§ **Directive 1**: In the WaveNet write-up, what function follows the dense postprocessing layers to turn the outputs into a categorical distribution?
§ **Directive 2**: List every web address given in the WaveNet write-up.
§ **Directive 3**: Write what comes next in the WaveNet write-up, picking up after its final sentence.

§ **Source text**:
Ir al contenido principal

Implementación en TensorFlow de la red neuronal generativa (WaveNet) enfocada en la generación de texto

Enfocado en el reciente trabajo teórico de Google DeepMind (WaveNet), he desarrollado e implementado una versión en TensorFlow de dicha arquitectura, pero realizando modificaciones para enfocar el diseño en la generación automática de textos (el paper original es: https://arxiv.org/pdf/1609.03499.pdf).

El modelo ideado originalmente por DeepMind fue divulgado con detalle en este artículo: https://deepmind.com/blog/wavenet-generative-model-raw-audio/, y mi implementación del mismo (con las modificaciones necesarias para enfocarlo todo en la generación de texto), se encuentra en el siguiente repositorio de mi cuenta personal en GitHub: https://github.com/Zeta36/tensorflow-tex-wavenet. Se trata como podéis ver, de un desarrollo Python usando el framework de Google, TensorFlow.

Os dejo a continuación toda la información técnica sobre mi trabajo, aunque siento no tener tiempo para traducirlo y simplemente copiaré a continuación la introducción que hice del mismo en inglés:

A TensorFlow implementation of DeepMind's WaveNet paper for text generation.


This is a TensorFlow implementation of the WaveNet generative neural network architecture for text generation.

Previous Work

Originally, the WaveNet neural network architecture directly generates a raw audio waveform, showing excellent results in text-to-speech and general audio generation (see the DeepMind blog post and paper for details).
This network models the conditional probability to generate the next sample in the audio waveform, given all previous samples and possibly additional parameters.
After an audio preprocessing step, the input waveform is quantized to a fixed integer range. The integer amplitudes are then one-hot encoded to produce a tensor of shape (num_samples, num_channels).
A convolutional layer that only accesses the current and previous inputs then reduces the channel dimension.
The core of the network is constructed as a stack of causal dilated layers, each of which is a dilated convolution (convolution with holes), which only accesses the current and past audio samples.
The outputs of all layers are combined and extended back to the original number of channels by a series of dense postprocessing layers, followed by a softmax function to transform the outputs into a categorical distribution.
The loss function is the cross-entropy between the output for each timestep and the input at the next timestep.
In this repository, the network implementation can be found in wavenet.py.

New approach


This work is based in one implementation of the original WaveNet model (Wavenet), but applying some modifications.
In summary: we are going to use the WaveNet model as a text generator. We'll use raw text data (characters), instead of raw audio files, and once the network is trained, we'll use the conditional probability found to generate samples (characters) into an self-generating process.

Only printable ASCII characters (Dec. 0 up to 255) is supported right now.

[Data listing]

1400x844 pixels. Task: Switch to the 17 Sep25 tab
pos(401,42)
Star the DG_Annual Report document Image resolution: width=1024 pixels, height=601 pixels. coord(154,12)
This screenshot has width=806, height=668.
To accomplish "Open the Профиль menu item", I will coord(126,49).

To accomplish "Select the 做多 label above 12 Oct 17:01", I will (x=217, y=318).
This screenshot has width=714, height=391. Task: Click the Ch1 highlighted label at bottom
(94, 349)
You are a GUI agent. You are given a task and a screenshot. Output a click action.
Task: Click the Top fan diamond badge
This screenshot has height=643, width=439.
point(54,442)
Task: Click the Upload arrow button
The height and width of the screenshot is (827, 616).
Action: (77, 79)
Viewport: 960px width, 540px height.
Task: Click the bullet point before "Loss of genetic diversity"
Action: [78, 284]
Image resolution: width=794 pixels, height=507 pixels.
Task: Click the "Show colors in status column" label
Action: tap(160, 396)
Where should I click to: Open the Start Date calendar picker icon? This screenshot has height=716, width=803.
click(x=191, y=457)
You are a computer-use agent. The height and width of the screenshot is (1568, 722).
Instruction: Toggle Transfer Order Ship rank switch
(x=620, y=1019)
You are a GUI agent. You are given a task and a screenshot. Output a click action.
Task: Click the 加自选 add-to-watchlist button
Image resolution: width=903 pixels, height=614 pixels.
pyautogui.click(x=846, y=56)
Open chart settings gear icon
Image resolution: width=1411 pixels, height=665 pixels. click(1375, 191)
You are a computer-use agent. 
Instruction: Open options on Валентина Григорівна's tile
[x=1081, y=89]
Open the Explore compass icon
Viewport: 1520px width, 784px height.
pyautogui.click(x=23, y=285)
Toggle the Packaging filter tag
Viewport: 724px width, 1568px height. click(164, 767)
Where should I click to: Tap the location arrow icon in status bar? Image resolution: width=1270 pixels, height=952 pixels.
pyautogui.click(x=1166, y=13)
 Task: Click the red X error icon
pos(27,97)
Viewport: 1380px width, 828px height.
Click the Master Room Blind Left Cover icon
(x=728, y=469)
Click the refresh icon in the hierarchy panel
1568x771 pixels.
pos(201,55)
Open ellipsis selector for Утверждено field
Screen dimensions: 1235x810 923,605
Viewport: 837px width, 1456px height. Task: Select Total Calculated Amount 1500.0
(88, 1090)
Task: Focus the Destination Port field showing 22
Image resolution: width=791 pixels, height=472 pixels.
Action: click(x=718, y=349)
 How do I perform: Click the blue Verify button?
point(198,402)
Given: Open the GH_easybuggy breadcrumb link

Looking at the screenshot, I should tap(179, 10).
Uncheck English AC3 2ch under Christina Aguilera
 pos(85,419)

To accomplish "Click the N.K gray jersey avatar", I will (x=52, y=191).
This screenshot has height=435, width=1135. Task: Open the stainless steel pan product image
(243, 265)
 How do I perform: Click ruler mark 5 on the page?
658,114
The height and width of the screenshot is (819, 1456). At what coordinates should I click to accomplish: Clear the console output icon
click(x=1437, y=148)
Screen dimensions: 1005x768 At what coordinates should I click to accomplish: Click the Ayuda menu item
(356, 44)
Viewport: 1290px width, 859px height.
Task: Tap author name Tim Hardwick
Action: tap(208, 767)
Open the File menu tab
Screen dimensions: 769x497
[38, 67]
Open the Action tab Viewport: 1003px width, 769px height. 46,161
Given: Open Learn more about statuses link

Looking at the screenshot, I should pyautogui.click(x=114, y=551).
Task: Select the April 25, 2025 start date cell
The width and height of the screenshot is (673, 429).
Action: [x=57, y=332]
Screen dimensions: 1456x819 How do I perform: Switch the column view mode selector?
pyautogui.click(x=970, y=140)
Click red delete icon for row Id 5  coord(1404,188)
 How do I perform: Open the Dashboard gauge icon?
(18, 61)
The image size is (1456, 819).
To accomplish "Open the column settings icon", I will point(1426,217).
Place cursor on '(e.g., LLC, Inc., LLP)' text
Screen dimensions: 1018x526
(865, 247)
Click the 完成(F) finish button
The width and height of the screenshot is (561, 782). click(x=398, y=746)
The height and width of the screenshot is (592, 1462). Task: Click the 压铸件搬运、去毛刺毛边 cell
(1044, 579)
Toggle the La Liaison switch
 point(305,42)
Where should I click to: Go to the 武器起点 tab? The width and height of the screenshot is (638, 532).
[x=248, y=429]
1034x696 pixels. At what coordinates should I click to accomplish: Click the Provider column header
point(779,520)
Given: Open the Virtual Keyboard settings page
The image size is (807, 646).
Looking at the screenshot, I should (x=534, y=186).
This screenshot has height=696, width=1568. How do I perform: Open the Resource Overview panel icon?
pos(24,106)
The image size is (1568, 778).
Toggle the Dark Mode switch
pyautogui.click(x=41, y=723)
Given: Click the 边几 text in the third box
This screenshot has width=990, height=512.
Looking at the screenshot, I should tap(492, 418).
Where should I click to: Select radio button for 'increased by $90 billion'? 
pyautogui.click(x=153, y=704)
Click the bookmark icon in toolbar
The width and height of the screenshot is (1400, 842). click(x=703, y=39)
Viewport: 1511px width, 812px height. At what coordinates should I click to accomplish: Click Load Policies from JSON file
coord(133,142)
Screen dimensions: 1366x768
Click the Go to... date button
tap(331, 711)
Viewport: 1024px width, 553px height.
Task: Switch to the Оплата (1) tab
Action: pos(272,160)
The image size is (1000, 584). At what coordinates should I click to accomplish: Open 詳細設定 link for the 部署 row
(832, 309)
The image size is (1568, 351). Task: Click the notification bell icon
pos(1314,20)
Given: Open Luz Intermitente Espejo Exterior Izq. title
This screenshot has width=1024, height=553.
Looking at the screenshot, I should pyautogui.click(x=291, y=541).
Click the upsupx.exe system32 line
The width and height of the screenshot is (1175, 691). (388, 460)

§ **Expected answer 1**: A softmax function.

§ **Expected answer 2**:
- https://arxiv.org/pdf/1609.03499.pdf
- https://deepmind.com/blog/wavenet-generative-model-raw-audio/
- https://github.com/Zeta36/tensorflow-tex-wavenet

§ **Expected answer 3**:
Results


Pretty interesting results are reached!! Feeding the network with enough text and training, the model is able to memorize the probability of the characters disposition (in a lenguage), and generate later even a very similar text!!

For example, using the Penn Tree Bank (PTB) dataset, and only after 15000 steps of training (with low set of parameters setting) this was the self-generated output (the final loss was around 1.1):

"Prediction is: 300-servenns on the divide mushin attore and operations losers nis called him for investment it was with as pursicularly federal and sotheby d. reported firsts truckhe of the guarantees as paining at the available ransions i 'm new york for basicane as a facerement of its a set to the u.s. spected on install death about in the little there have a $ N million or N N bilot in closing is of a trading a congress of society or N cents for policy half feeling the does n't people of general and the crafted ended yesterday still also arjas trading an effectors that a can singaes about N bound who that mestituty was below for which unrecontimer 's have day simple d. frisons already earnings on the annual says had minority four-$ N sance for an advised in reclution by from $ N million morris selpiculations the not year break government these up why thief east down for his hobses weakness as equiped also plan amr. him loss appealle they operation after and the monthly spendings soa $ N million from cansident third-quarter loan was N pressure of new and the intended up he header because in luly of tept. N million crowd up lowers were to passed N while provision according to and canada said the 1980s defense reporters who west scheduled is a volume at broke also and national leader than N years on the sharing N million pro-m was our american piconmentalist profited himses but the measures from N in N N of social only announcistoner corp. say to average u.j. dey said he crew is vice phick-bar creating the drives will shares of customer with welm reporters involved in the continues after power good operationed retain medhay as the end consumer whitecs of the national inc. closed N million advanc"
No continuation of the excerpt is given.